Stored data entries:
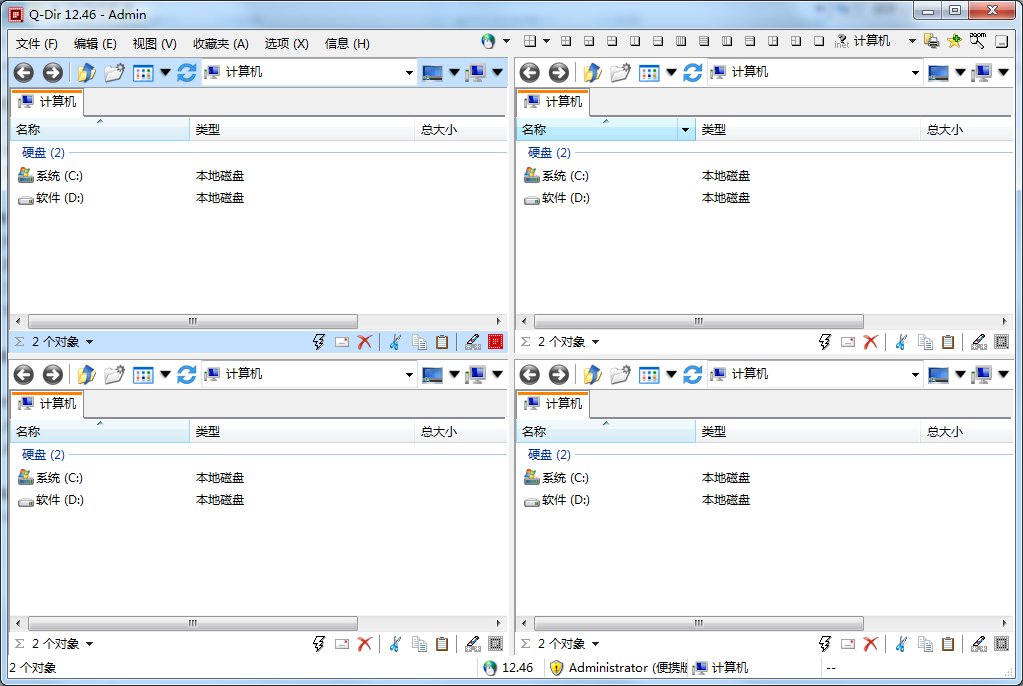Image resolution: width=1023 pixels, height=686 pixels.
Task: Click the red X delete icon in the top-left pane
Action: pos(365,342)
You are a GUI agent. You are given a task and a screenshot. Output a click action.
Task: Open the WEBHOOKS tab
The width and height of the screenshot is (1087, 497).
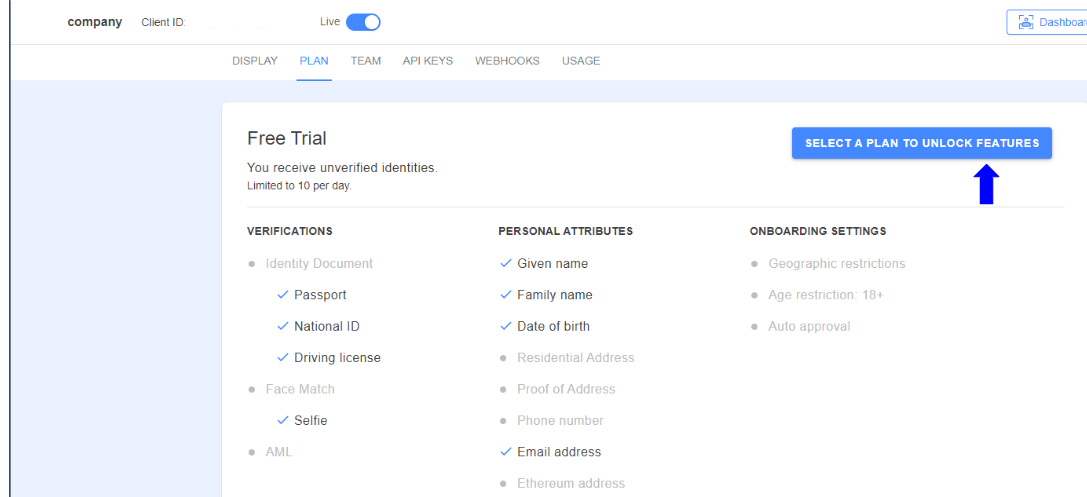pos(507,61)
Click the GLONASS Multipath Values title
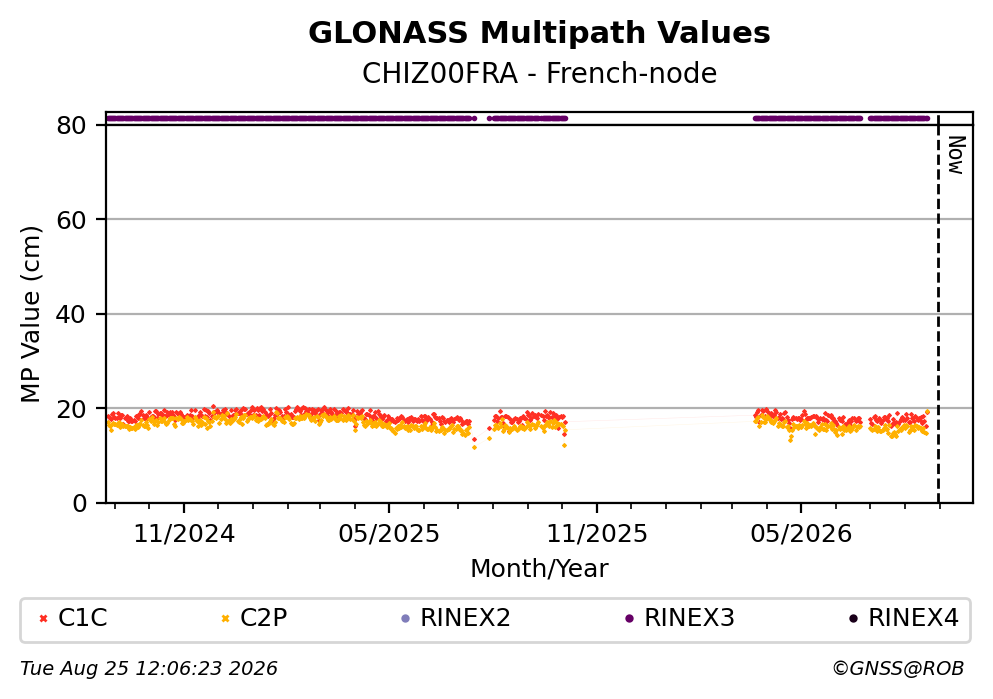This screenshot has width=993, height=699. click(540, 33)
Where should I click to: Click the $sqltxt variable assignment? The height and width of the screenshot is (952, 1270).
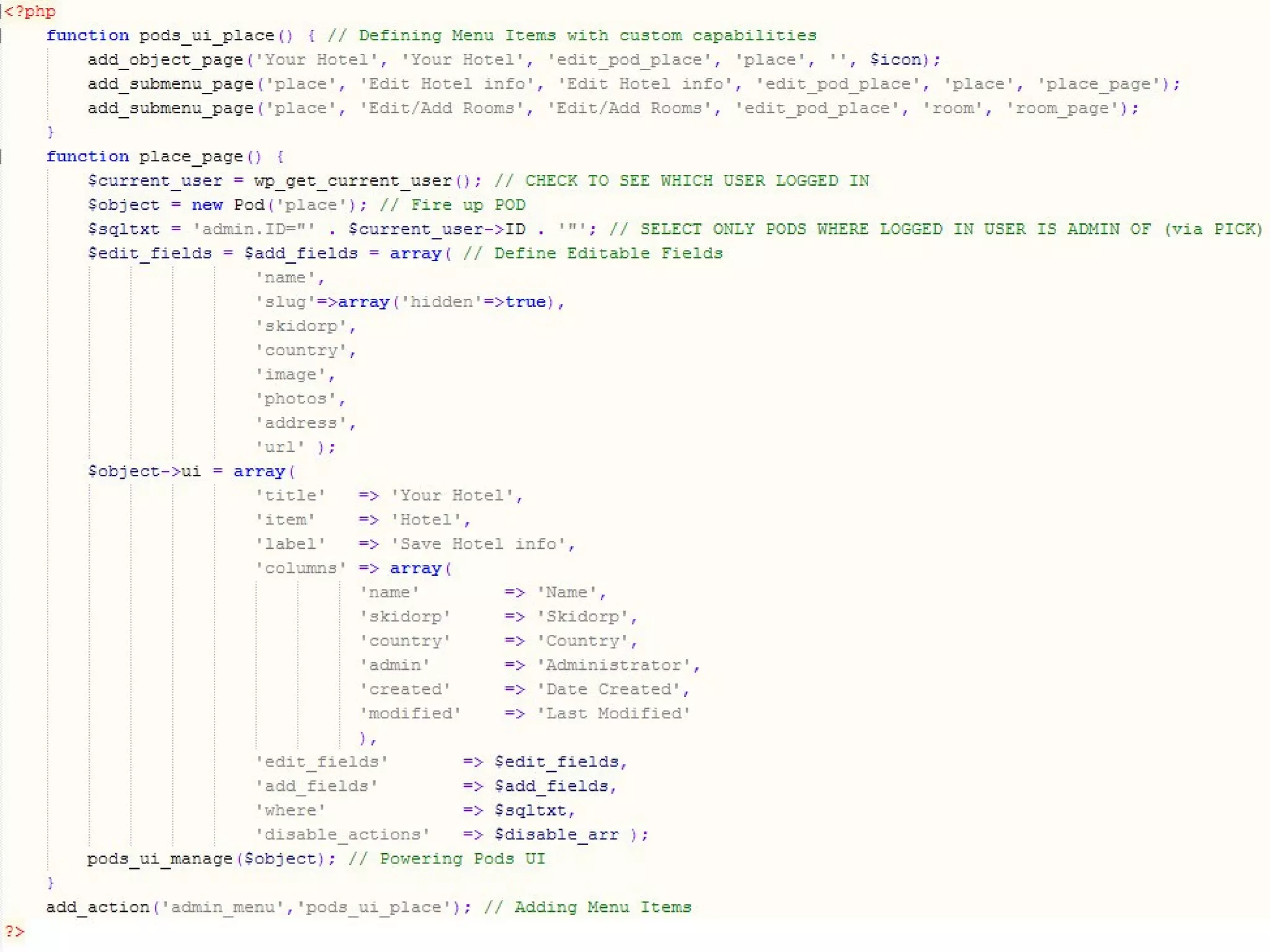(x=123, y=229)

Exercise:
Copy every line of the listing above verbatim, leaving out the pictures.

Answer below:
Image resolution: width=1023 pixels, height=686 pixels.
Task: Click the red X delete icon in the top-left pane
Action: pos(365,342)
You are a GUI agent. You are given a task and a screenshot. Output a click action.
Task: Open the WEBHOOKS tab
The width and height of the screenshot is (1087, 497).
pos(507,61)
Click the GLONASS Multipath Values title
This screenshot has width=993, height=699. click(540, 33)
Where should I click to: Click the $sqltxt variable assignment? The height and width of the screenshot is (952, 1270).
(x=123, y=229)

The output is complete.